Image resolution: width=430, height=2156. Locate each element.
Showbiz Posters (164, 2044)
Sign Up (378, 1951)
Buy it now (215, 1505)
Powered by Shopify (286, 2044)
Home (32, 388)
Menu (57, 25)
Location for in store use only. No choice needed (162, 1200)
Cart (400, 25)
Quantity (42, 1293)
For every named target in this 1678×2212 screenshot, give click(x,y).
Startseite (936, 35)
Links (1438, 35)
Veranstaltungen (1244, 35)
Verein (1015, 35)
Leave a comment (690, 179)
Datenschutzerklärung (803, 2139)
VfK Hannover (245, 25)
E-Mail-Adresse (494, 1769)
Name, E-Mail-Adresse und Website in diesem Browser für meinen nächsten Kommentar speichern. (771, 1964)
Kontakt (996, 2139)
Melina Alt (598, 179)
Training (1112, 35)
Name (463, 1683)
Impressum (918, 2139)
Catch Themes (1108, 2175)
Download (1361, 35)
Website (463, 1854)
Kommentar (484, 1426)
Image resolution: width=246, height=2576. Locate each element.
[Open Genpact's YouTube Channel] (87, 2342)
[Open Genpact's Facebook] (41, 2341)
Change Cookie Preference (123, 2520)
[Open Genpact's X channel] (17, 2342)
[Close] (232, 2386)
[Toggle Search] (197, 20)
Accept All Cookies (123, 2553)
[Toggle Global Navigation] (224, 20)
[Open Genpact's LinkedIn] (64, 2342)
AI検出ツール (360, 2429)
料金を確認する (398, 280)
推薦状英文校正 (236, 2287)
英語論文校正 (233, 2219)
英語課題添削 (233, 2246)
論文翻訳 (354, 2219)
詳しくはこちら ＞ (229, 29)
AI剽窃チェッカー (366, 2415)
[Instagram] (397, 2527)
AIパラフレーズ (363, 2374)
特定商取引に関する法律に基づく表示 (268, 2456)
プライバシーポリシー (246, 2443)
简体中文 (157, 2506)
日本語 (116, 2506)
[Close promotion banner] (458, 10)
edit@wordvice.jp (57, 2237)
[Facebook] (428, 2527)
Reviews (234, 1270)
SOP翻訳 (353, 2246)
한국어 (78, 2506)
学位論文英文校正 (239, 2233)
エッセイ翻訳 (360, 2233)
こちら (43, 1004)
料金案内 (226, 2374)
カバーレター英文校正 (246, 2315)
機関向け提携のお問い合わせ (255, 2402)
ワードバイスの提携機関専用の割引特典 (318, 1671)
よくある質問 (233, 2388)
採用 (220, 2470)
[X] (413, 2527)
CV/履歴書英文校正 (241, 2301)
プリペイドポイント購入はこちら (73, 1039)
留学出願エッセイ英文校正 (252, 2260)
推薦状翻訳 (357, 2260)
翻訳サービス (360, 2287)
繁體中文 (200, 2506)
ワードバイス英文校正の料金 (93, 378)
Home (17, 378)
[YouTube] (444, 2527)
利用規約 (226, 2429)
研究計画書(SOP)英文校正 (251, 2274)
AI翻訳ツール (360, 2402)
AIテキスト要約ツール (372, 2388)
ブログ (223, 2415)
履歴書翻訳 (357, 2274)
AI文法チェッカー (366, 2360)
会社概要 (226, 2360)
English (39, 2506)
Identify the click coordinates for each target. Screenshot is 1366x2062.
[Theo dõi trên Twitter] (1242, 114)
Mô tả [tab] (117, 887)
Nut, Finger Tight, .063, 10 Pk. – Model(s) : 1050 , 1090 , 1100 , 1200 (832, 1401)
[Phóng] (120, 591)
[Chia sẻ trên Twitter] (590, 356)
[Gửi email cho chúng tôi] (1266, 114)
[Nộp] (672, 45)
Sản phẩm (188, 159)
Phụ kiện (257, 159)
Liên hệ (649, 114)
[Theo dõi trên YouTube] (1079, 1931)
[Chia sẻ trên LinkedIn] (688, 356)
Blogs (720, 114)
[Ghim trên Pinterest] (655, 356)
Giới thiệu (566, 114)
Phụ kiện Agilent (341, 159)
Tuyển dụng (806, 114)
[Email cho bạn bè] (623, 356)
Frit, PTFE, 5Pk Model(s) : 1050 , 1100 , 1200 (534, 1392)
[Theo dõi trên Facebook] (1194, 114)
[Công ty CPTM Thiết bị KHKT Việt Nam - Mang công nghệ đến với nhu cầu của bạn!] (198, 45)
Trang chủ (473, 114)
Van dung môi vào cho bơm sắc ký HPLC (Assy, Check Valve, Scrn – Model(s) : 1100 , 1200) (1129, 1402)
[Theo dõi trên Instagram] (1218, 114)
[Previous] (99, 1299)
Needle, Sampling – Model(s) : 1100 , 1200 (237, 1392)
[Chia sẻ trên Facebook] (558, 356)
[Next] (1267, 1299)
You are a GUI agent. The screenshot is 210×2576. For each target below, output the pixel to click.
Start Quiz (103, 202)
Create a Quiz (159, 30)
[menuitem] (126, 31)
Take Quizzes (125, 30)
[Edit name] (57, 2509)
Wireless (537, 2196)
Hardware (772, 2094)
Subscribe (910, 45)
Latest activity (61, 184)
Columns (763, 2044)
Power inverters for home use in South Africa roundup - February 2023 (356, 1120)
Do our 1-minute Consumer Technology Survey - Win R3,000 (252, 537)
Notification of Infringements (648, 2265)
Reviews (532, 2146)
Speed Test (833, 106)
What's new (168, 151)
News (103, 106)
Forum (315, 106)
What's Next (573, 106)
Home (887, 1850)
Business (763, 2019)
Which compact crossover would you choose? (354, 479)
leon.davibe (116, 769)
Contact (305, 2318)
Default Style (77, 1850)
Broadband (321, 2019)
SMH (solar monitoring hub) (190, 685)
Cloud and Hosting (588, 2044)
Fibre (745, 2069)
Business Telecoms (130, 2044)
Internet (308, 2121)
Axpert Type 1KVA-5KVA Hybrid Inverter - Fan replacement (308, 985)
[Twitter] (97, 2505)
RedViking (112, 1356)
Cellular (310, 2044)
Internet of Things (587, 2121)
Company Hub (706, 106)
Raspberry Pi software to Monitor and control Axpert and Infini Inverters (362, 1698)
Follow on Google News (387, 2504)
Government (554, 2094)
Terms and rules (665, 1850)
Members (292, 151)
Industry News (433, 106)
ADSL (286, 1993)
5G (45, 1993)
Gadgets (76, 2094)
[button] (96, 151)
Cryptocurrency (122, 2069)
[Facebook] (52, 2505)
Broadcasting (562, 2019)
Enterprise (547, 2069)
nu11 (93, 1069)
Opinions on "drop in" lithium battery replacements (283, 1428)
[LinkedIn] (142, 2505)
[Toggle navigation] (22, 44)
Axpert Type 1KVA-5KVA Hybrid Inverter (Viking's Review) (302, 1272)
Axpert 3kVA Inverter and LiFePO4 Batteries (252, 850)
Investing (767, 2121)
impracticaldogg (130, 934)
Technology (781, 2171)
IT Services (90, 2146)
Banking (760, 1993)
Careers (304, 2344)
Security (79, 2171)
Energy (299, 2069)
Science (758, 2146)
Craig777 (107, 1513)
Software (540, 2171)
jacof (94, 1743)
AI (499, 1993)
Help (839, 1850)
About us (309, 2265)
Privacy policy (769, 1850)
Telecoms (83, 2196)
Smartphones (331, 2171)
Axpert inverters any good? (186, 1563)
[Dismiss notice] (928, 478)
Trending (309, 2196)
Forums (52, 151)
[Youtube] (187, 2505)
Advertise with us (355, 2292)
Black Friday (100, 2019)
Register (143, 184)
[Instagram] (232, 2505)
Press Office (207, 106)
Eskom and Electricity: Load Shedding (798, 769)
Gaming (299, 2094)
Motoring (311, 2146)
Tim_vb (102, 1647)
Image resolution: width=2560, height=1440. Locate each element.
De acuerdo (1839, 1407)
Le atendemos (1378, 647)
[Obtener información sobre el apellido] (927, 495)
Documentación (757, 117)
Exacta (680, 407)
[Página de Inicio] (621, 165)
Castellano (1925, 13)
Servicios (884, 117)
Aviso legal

++++

Copy exactly the lines above, from the one containing "Exacta (680, 407)" through the very last line.

> _Completed task_:
Exacta (680, 407)
[Página de Inicio] (621, 165)
Castellano (1925, 13)
Servicios (884, 117)
Aviso legal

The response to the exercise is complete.